- [Prompt]:
Can you quote the lines below exactly, starting at the line with "[menuitem] (90, 1144)" and going through the last one?

- [Record excerpts]:
****************************************
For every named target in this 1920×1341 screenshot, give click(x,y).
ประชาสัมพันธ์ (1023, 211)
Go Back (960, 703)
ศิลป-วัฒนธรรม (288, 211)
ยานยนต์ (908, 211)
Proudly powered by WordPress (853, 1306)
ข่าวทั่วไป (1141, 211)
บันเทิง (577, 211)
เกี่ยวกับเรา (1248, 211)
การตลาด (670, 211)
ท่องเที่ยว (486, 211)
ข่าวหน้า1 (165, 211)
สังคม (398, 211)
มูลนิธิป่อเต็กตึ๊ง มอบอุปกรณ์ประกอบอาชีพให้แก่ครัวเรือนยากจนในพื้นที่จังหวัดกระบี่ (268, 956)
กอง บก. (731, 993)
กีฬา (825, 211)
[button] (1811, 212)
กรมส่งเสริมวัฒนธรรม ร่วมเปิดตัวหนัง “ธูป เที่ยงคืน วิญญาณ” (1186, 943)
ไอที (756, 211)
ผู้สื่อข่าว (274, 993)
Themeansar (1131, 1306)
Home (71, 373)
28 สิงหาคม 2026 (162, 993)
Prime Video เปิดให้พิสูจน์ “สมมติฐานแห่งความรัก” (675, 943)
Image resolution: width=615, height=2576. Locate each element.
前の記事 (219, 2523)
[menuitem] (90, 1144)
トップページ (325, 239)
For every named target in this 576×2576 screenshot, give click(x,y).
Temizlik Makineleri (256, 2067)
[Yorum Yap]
****************************************
- [Problem solution]:
[menuitem] (90, 1144)
トップページ (325, 239)
For every named target in this 576×2576 screenshot, give click(x,y).
Temizlik Makineleri (256, 2067)
[Yorum Yap]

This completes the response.